Entries taken from a collection:
_ _ _ _ _ _ _

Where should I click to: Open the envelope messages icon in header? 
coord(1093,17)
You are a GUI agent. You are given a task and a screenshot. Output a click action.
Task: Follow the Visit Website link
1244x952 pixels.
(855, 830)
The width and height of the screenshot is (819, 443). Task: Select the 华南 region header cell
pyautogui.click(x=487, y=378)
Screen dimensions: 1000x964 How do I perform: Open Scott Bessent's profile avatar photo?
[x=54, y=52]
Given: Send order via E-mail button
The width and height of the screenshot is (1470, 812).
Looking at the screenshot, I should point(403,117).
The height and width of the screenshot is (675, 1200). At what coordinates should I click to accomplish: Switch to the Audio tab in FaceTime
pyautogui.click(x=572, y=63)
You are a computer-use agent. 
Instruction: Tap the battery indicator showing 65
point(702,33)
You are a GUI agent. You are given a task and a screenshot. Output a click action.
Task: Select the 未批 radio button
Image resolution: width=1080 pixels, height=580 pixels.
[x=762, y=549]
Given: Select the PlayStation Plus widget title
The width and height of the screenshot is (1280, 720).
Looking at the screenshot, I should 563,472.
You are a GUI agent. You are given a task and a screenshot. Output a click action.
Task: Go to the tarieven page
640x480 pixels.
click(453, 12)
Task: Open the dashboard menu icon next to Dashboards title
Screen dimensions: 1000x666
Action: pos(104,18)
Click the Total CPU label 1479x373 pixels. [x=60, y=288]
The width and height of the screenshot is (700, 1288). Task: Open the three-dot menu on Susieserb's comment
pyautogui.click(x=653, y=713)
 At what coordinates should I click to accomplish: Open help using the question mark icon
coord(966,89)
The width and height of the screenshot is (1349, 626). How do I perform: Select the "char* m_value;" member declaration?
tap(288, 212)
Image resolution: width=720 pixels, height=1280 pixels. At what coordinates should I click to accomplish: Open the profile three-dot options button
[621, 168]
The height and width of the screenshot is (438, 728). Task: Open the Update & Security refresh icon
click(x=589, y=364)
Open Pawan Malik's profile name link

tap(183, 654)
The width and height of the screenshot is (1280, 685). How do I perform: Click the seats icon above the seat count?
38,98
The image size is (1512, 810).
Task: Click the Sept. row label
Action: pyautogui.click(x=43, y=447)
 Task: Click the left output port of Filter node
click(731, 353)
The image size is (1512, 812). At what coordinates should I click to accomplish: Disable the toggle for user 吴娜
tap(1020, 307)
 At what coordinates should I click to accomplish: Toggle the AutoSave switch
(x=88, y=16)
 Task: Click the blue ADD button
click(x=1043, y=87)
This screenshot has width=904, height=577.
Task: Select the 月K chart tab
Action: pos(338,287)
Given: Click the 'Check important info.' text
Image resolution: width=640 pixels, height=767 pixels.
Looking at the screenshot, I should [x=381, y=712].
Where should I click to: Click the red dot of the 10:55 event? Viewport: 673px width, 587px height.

_ _ _ _ _ _ _

• [Try it]:
Restating every entry above word for word is the whole task.

• [The answer]:
Where should I click to: Open the envelope messages icon in header? 
coord(1093,17)
You are a GUI agent. You are given a task and a screenshot. Output a click action.
Task: Follow the Visit Website link
1244x952 pixels.
(855, 830)
The width and height of the screenshot is (819, 443). Task: Select the 华南 region header cell
pyautogui.click(x=487, y=378)
Screen dimensions: 1000x964 How do I perform: Open Scott Bessent's profile avatar photo?
[x=54, y=52]
Given: Send order via E-mail button
The width and height of the screenshot is (1470, 812).
Looking at the screenshot, I should point(403,117).
The height and width of the screenshot is (675, 1200). At what coordinates should I click to accomplish: Switch to the Audio tab in FaceTime
pyautogui.click(x=572, y=63)
You are a computer-use agent. 
Instruction: Tap the battery indicator showing 65
point(702,33)
You are a GUI agent. You are given a task and a screenshot. Output a click action.
Task: Select the 未批 radio button
Image resolution: width=1080 pixels, height=580 pixels.
[x=762, y=549]
Given: Select the PlayStation Plus widget title
The width and height of the screenshot is (1280, 720).
Looking at the screenshot, I should 563,472.
You are a GUI agent. You are given a task and a screenshot. Output a click action.
Task: Go to the tarieven page
640x480 pixels.
click(453, 12)
Task: Open the dashboard menu icon next to Dashboards title
Screen dimensions: 1000x666
Action: pos(104,18)
Click the Total CPU label 1479x373 pixels. [x=60, y=288]
The width and height of the screenshot is (700, 1288). Task: Open the three-dot menu on Susieserb's comment
pyautogui.click(x=653, y=713)
 At what coordinates should I click to accomplish: Open help using the question mark icon
coord(966,89)
The width and height of the screenshot is (1349, 626). How do I perform: Select the "char* m_value;" member declaration?
tap(288, 212)
Image resolution: width=720 pixels, height=1280 pixels. At what coordinates should I click to accomplish: Open the profile three-dot options button
[621, 168]
The height and width of the screenshot is (438, 728). Task: Open the Update & Security refresh icon
click(x=589, y=364)
Open Pawan Malik's profile name link

tap(183, 654)
The width and height of the screenshot is (1280, 685). How do I perform: Click the seats icon above the seat count?
38,98
The image size is (1512, 810).
Task: Click the Sept. row label
Action: pyautogui.click(x=43, y=447)
 Task: Click the left output port of Filter node
click(731, 353)
The image size is (1512, 812). At what coordinates should I click to accomplish: Disable the toggle for user 吴娜
tap(1020, 307)
 At what coordinates should I click to accomplish: Toggle the AutoSave switch
(x=88, y=16)
 Task: Click the blue ADD button
click(x=1043, y=87)
This screenshot has width=904, height=577.
Task: Select the 月K chart tab
Action: pos(338,287)
Given: Click the 'Check important info.' text
Image resolution: width=640 pixels, height=767 pixels.
Looking at the screenshot, I should [x=381, y=712].
Where should I click to: Click the red dot of the 10:55 event? Viewport: 673px width, 587px height.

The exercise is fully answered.